Config User-Agent for curl

It is common to see web servers block access from unidentified client. When we make HTTP request to a website, it will look for User-Agent header to determine where the requests come from.

Browsers often make requests that includes User-Agent similar to this

Mozilla/5.0 (Windows NT 10.0; Win64; x64) AppleWebKit/537.36 (KHTML, like Gecko) Chrome/73.0.3683.86 Safari/537.36

Let’s try to make a request using curl and show all request headers, to see the value:

$ curl -s -v https://google.com

....<omitted>
> GET / HTTP/2
> Host: google.com
> User-Agent: curl/7.61.1
> Accept: */*

I just omitted unnecessary output, and you can see the User-Agent: curl/7.61.1.

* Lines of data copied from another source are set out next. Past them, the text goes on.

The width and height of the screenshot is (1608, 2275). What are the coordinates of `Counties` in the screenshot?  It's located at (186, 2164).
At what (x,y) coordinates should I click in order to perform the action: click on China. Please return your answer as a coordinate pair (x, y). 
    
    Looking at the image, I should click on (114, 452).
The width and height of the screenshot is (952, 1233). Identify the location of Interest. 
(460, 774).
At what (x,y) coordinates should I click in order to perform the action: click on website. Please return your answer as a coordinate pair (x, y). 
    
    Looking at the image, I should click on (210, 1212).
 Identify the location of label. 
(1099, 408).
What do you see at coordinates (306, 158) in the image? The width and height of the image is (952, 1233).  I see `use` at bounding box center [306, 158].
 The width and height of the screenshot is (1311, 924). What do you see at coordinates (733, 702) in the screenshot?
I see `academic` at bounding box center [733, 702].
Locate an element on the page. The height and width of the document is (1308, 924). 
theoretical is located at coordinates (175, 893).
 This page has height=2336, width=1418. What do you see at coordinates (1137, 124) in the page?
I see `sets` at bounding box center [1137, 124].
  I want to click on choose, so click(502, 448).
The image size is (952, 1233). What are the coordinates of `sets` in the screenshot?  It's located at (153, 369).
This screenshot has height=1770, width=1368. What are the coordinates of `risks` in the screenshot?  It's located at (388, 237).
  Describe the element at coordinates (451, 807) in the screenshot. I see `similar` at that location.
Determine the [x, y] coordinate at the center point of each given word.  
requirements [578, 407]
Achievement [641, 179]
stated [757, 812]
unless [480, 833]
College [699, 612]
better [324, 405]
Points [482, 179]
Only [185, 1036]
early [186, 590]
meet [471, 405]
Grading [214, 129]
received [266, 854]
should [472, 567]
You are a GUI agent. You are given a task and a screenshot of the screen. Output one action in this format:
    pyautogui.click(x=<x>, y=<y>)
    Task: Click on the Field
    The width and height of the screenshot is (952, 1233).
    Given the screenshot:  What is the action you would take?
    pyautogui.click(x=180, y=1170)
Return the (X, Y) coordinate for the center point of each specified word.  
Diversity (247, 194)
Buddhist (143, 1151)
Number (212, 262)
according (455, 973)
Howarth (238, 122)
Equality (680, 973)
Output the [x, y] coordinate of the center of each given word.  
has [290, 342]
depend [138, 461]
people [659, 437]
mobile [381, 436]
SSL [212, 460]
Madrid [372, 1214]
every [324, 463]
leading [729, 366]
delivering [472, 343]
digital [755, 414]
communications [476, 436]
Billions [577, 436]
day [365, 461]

For many websites, this uncommon type of User-Agent value (not browsers’ ones) looks very suspicious and might get blocked. Also, we’re in a world of bot and automation, so the block can get real.

To bypass this case, we only need to config User-Agent for curl client, so it looks like a request from real browsers.

To do that, we use -A option to provide an User-Agent string value for the curl request.

$ curl -A "Mozilla/5.0 (Windows NT 10.0; Win64; x64) AppleWebKit/537.36 (KHTML, like Gecko) Chrome/73.0.3683.86 Safari/537.36" -s -v https://google.com

....<omitted>
> GET / HTTP/2
> Host: google.com
> User-Agent: Mozilla/5.0 (Windows NT 10.0; Win64; x64) AppleWebKit/537.36 (KHTML, like Gecko) Chrome/73.0.3683.86 Safari/537.36
> Accept: */*

As you can see, the User-Agent request header has been changed, and it should return the same results as it shows in browsers.